The response should consist of every line below, unchanged.

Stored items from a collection

----------

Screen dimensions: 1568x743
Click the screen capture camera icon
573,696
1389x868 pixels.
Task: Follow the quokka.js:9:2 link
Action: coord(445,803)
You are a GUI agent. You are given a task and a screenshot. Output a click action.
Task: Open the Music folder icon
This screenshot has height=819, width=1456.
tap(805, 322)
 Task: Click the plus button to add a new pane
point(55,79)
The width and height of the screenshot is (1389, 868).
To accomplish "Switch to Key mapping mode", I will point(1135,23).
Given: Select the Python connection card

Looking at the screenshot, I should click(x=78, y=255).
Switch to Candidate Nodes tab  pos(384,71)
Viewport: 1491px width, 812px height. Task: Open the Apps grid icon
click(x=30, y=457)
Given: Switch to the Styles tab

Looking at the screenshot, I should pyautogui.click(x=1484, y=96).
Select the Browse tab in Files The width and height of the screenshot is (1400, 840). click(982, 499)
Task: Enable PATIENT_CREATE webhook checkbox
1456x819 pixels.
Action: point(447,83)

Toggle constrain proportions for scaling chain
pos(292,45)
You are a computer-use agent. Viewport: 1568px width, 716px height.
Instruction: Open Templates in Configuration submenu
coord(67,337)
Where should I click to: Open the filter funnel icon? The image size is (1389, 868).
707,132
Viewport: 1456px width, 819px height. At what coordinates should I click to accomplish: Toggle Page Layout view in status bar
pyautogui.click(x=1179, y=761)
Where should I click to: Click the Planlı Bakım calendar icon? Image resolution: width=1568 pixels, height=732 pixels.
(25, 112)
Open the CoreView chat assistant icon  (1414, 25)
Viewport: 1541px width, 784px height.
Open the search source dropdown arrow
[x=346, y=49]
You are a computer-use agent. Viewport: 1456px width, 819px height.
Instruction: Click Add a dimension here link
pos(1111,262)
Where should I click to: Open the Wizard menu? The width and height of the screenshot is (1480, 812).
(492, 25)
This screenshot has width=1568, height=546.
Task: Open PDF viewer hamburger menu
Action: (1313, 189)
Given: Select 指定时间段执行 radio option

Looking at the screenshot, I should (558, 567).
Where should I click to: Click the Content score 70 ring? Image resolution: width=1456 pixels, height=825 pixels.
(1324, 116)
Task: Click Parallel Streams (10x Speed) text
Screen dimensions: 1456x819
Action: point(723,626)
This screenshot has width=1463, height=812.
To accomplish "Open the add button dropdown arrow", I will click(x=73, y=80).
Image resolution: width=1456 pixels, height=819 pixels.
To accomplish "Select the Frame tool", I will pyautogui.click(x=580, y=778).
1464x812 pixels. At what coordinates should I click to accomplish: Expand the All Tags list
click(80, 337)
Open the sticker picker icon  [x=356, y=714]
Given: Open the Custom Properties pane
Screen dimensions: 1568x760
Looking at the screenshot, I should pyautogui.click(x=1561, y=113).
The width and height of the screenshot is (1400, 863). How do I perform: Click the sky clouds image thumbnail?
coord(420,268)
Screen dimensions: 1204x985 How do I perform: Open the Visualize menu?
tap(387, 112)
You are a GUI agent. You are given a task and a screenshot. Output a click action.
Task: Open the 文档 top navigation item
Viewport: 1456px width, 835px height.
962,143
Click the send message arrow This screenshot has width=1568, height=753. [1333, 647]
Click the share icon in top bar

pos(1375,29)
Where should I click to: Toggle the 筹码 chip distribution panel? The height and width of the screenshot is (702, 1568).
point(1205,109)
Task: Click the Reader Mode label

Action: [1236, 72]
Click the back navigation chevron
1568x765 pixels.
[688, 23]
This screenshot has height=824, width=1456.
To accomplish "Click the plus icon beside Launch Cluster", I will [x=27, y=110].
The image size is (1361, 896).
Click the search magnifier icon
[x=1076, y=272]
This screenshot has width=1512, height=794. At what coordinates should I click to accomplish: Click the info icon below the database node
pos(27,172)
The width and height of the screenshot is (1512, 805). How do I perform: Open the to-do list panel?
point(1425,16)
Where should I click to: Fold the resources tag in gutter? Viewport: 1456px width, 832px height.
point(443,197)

----------

→ **Reply to the exercise**
Screen dimensions: 1568x743
Click the screen capture camera icon
573,696
1389x868 pixels.
Task: Follow the quokka.js:9:2 link
Action: coord(445,803)
You are a GUI agent. You are given a task and a screenshot. Output a click action.
Task: Open the Music folder icon
This screenshot has height=819, width=1456.
tap(805, 322)
 Task: Click the plus button to add a new pane
point(55,79)
The width and height of the screenshot is (1389, 868).
To accomplish "Switch to Key mapping mode", I will point(1135,23).
Given: Select the Python connection card

Looking at the screenshot, I should click(x=78, y=255).
Switch to Candidate Nodes tab  pos(384,71)
Viewport: 1491px width, 812px height. Task: Open the Apps grid icon
click(x=30, y=457)
Given: Switch to the Styles tab

Looking at the screenshot, I should pyautogui.click(x=1484, y=96).
Select the Browse tab in Files The width and height of the screenshot is (1400, 840). click(982, 499)
Task: Enable PATIENT_CREATE webhook checkbox
1456x819 pixels.
Action: point(447,83)

Toggle constrain proportions for scaling chain
pos(292,45)
You are a computer-use agent. Viewport: 1568px width, 716px height.
Instruction: Open Templates in Configuration submenu
coord(67,337)
Where should I click to: Open the filter funnel icon? The image size is (1389, 868).
707,132
Viewport: 1456px width, 819px height. At what coordinates should I click to accomplish: Toggle Page Layout view in status bar
pyautogui.click(x=1179, y=761)
Where should I click to: Click the Planlı Bakım calendar icon? Image resolution: width=1568 pixels, height=732 pixels.
(25, 112)
Open the CoreView chat assistant icon  (1414, 25)
Viewport: 1541px width, 784px height.
Open the search source dropdown arrow
[x=346, y=49]
You are a computer-use agent. Viewport: 1456px width, 819px height.
Instruction: Click Add a dimension here link
pos(1111,262)
Where should I click to: Open the Wizard menu? The width and height of the screenshot is (1480, 812).
(492, 25)
This screenshot has width=1568, height=546.
Task: Open PDF viewer hamburger menu
Action: (1313, 189)
Given: Select 指定时间段执行 radio option

Looking at the screenshot, I should (558, 567).
Where should I click to: Click the Content score 70 ring? Image resolution: width=1456 pixels, height=825 pixels.
(1324, 116)
Task: Click Parallel Streams (10x Speed) text
Screen dimensions: 1456x819
Action: point(723,626)
This screenshot has width=1463, height=812.
To accomplish "Open the add button dropdown arrow", I will click(x=73, y=80).
Image resolution: width=1456 pixels, height=819 pixels.
To accomplish "Select the Frame tool", I will pyautogui.click(x=580, y=778).
1464x812 pixels. At what coordinates should I click to accomplish: Expand the All Tags list
click(80, 337)
Open the sticker picker icon  [x=356, y=714]
Given: Open the Custom Properties pane
Screen dimensions: 1568x760
Looking at the screenshot, I should pyautogui.click(x=1561, y=113).
The width and height of the screenshot is (1400, 863). How do I perform: Click the sky clouds image thumbnail?
coord(420,268)
Screen dimensions: 1204x985 How do I perform: Open the Visualize menu?
tap(387, 112)
You are a GUI agent. You are given a task and a screenshot. Output a click action.
Task: Open the 文档 top navigation item
Viewport: 1456px width, 835px height.
962,143
Click the send message arrow This screenshot has width=1568, height=753. [1333, 647]
Click the share icon in top bar

pos(1375,29)
Where should I click to: Toggle the 筹码 chip distribution panel? The height and width of the screenshot is (702, 1568).
point(1205,109)
Task: Click the Reader Mode label

Action: [1236, 72]
Click the back navigation chevron
1568x765 pixels.
[688, 23]
This screenshot has height=824, width=1456.
To accomplish "Click the plus icon beside Launch Cluster", I will [x=27, y=110].
The image size is (1361, 896).
Click the search magnifier icon
[x=1076, y=272]
This screenshot has width=1512, height=794. At what coordinates should I click to accomplish: Click the info icon below the database node
pos(27,172)
The width and height of the screenshot is (1512, 805). How do I perform: Open the to-do list panel?
point(1425,16)
Where should I click to: Fold the resources tag in gutter? Viewport: 1456px width, 832px height.
point(443,197)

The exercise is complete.